Heraclitus postulated that the most important of the elements was fire. In Heraclitus’ cosmology, fire enabled constant change within the plan of the Divine Logos. Fire as an element either was the soul or the element the soul used to interact with the cosmos and being “fiery” was generally a sign of health.** After all, corpses are cold!

You can, however, have too much of a good thing. Burning up for Heraclitus is an excess of a good element: a mortal man with a spark of the divine, claiming divinity. He is insolent. 

He is consumed and may consume all those around him in his reckless and violent pride.

When a human demands the knowledge that he cannot have (it is unknowable), should not have (eg. another person does not consent to our knowing), or even contain (we have limited capacity), the result is not good. We burn- having ignored the lesson of the fairy tales.

The desire to know is such a good thing generally, we forget that some things should not be known.

The easiest example of morally forbidden knowledge is knowledge that is private. Another person is entitled to his or her thoughts and to share those thoughts only with consent. One reason torture cannot be licit is that it breaks this fundamental right to consent. When we demand a person tell us what he or she does not wish to tell us, this is very morally questionable.

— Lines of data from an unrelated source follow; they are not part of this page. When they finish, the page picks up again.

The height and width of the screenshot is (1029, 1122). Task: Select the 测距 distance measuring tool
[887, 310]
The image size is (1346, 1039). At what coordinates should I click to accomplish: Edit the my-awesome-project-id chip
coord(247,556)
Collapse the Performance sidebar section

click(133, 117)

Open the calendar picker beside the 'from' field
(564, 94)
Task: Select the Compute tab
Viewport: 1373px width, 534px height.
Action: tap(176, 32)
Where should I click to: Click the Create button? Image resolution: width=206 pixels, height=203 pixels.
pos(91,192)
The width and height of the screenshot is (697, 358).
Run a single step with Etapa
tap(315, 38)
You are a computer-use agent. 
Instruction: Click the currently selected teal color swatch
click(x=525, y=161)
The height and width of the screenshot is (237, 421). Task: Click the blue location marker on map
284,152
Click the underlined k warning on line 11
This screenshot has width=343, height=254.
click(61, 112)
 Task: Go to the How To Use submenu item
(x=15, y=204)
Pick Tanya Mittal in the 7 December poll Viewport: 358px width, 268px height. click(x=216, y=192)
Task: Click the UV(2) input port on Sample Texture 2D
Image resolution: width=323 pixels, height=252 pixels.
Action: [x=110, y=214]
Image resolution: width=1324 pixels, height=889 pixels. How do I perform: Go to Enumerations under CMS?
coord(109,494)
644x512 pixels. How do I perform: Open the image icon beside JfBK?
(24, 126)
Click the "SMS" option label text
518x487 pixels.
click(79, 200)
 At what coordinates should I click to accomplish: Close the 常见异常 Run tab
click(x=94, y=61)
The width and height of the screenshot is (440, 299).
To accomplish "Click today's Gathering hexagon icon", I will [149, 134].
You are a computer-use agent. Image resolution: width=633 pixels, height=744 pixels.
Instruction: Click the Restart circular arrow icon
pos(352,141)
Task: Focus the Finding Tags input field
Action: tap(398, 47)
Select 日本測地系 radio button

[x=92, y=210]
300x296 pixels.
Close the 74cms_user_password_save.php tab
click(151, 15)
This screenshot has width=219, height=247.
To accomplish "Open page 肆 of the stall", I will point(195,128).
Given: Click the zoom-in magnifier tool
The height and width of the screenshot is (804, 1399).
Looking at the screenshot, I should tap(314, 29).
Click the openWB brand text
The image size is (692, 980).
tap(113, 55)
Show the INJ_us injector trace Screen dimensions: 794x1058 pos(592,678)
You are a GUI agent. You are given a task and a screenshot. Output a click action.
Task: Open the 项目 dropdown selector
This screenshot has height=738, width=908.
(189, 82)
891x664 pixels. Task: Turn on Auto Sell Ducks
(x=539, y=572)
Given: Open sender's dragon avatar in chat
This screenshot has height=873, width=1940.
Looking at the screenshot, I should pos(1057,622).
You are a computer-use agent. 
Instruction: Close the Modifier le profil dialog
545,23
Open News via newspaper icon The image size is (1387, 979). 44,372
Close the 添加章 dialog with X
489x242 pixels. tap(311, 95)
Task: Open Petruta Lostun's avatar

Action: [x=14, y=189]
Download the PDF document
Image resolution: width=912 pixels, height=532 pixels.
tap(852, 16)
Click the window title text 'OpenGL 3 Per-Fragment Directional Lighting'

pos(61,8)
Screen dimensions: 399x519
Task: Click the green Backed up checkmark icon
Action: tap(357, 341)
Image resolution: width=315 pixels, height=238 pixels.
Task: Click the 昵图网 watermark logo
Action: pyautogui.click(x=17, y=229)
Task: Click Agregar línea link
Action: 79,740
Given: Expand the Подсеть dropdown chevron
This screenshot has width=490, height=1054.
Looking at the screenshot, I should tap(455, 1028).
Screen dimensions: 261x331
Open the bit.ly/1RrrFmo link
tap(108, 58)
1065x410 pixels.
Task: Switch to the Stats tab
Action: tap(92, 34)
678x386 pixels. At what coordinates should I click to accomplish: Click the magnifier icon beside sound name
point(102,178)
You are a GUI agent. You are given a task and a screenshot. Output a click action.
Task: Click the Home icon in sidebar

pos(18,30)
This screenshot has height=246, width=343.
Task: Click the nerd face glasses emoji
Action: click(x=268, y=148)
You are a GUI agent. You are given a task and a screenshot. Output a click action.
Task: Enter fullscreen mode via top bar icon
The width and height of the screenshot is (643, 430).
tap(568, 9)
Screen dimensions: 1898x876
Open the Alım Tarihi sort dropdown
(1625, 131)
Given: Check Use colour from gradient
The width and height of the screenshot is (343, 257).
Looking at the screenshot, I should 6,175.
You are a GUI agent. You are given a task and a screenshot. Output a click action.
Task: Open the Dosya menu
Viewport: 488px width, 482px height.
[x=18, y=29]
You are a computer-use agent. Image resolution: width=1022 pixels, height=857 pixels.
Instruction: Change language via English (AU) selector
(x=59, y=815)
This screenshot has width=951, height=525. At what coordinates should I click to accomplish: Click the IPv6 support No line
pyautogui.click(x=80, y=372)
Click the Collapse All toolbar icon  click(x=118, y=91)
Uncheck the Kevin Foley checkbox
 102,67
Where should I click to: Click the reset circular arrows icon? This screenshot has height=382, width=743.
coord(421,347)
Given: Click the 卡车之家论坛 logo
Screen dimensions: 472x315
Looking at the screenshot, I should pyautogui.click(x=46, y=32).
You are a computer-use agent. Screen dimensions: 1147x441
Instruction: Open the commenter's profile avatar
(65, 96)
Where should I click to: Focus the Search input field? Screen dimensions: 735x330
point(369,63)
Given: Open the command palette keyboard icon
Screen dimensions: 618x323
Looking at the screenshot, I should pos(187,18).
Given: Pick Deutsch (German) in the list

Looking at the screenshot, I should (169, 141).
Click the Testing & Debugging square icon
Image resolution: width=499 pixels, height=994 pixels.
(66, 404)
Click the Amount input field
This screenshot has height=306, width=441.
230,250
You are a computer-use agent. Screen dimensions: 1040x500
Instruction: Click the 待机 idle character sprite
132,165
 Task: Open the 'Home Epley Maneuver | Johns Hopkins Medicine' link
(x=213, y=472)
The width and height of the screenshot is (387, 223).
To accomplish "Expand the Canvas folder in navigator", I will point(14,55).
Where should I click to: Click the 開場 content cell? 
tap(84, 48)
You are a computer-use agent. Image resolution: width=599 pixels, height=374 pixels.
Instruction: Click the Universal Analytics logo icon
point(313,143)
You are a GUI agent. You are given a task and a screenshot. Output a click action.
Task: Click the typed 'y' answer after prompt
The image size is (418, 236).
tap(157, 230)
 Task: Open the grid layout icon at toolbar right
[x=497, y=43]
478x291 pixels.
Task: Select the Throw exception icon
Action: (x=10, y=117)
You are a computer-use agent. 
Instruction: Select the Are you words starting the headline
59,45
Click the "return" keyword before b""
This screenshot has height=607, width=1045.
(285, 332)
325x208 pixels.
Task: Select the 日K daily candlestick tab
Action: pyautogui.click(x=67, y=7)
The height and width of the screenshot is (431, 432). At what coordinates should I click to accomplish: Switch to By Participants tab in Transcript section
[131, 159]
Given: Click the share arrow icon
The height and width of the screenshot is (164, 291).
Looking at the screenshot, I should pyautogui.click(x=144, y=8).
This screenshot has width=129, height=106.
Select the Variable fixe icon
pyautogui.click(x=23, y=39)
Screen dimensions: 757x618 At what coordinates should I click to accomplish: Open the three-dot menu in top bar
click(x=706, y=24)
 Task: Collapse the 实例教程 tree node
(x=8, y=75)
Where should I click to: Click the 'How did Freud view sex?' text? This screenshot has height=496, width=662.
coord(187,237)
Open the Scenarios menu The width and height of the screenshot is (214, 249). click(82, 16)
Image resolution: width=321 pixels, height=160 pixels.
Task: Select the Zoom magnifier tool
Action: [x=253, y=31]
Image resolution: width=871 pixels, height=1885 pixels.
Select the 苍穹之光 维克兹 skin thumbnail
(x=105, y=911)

Spying on people can only be done with great care. The default in a private conversation is that it is private. Moral people are very hesitant to demand such “data.” Insolent bosses, managers, and politicians pry, snoop, and prod for things they have no right to know.

Countries like the United States have rightly built many safeguards against spying. Since a conversation is sharing information between two parties, it does not have the same inviolate nature as a thought (that is between a person and his God). However, the presumption of privacy in many conversations, between spouses, is very high. This is why (in general) a spouse cannot be forced to testify against a spouse. Beware the state given to an insolent desire to intrude more than a conflagration.

A desire to know what should not be known can become like a fire in our bones, distracting us from searching for goodness, truth, and beauty.

Some things are none of my business! God save me from insolence.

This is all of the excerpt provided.